What do I need to tell my doctor BEFORE I take Danazol?
- If you have an allergy to danazol or any other part of danazol.
- If you are allergic to any drugs like this one, any other drugs, foods, or other substances. Tell your doctor about the allergy and what signs you had, like rash; hives; itching; shortness of breath; wheezing; cough; swelling of face, lips, tongue, or throat; or any other signs.
- If you have any of these health problems: An androgen-dependent tumor, genital cancer, heart disease, kidney disease, liver disease, or porphyria.
- If you have blood clots or have had blood clots in the past.
- If you have unexplained vaginal bleeding.
- If you are breast-feeding. Do not breast-feed while you take danazol.
This is not a list of all drugs or health problems that interact with danazol.
Tell your doctor and pharmacist about all of your drugs (prescription or OTC, natural products, vitamins) and health problems. You must check to make sure that it is safe for you to take danazol with all of your drugs and health problems. Do not start, stop, or change the dose of any drug without checking with your doctor.
What are some things I need to know or do while I take Danazol?
- Tell all of your health care providers that you take danazol. This includes your doctors, nurses, pharmacists, and dentists.
- If you have high blood sugar (diabetes), you will need to watch your blood sugar closely.
- High cholesterol has happened with danazol. If you have questions, talk with the doctor.
- Have blood work checked as you have been told by the doctor. Talk with the doctor.
- This medicine may affect certain lab tests. Tell all of your health care providers and lab workers that you take danazol.
- Period (menstrual) changes have happened with danazol. This includes spotting, period timing changes, and periods that have stopped. Most of the time, these changes went back to normal within 60 to 90 days after stopping danazol. If your period has stopped and does not go back to normal after you stop danazol, talk with your doctor.
- This medicine may lower sperm counts in males. Talk with the doctor.
How is this medicine (Danazol) best taken?
Use danazol as ordered by your doctor. Read all information given to you. Follow all instructions closely.
- To gain the most benefit, do not miss doses.
- Keep taking danazol as you have been told by your doctor or other health care provider, even if you feel well.
What do I do if I miss a dose?
- Take a missed dose as soon as you think about it.
- If it is close to the time for your next dose, skip the missed dose and go back to your normal time.
- Do not take 2 doses at the same time or extra doses.
What are some side effects that I need to call my doctor about right away?

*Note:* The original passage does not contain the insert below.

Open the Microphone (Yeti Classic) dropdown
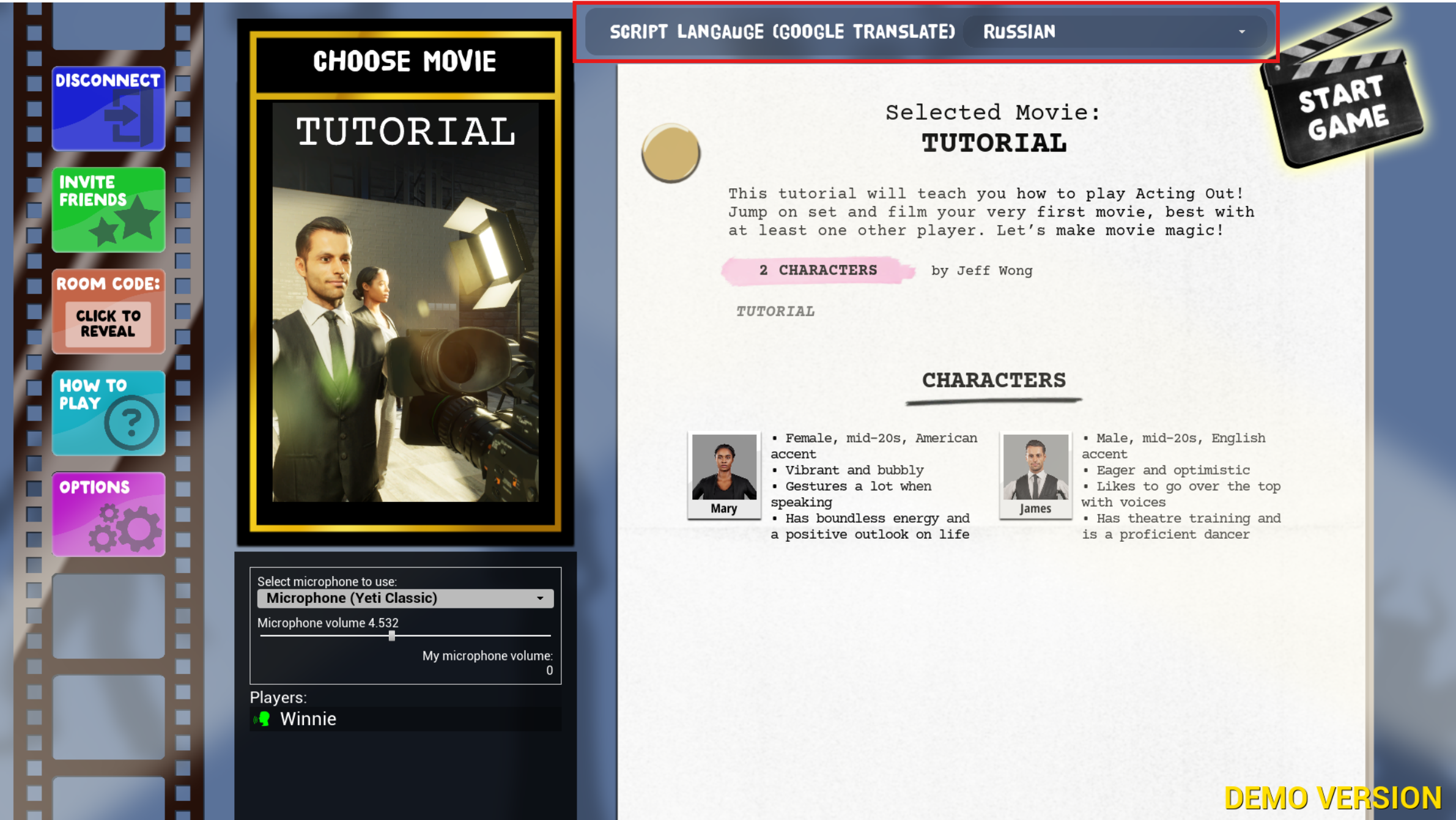 (x=405, y=598)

WARNING/CAUTION: Even though it may be rare, some people may have very bad and sometimes deadly side effects when taking a drug. Tell your doctor or get medical help right away if you have any of the following signs or symptoms that may be related to a very bad side effect:
- Signs of an allergic reaction, like rash; hives; itching; red, swollen, blistered, or peeling skin with or without fever; wheezing; tightness in the chest or throat; trouble breathing, swallowing, or talking; unusual hoarseness; or swelling of the mouth, face, lips, tongue, or throat.
- Signs of liver problems like dark urine, feeling tired, not hungry, upset stomach or stomach pain, light-colored stools, throwing up, or yellow skin or eyes.
- Orgasm with less or no semen.
- Vaginal irritation.
- Change in breast size.
- This medicine may cause you to swell or keep fluid in your body. Tell your doctor if you have swelling, weight gain, or trouble breathing.
What are some other side effects of Danazol?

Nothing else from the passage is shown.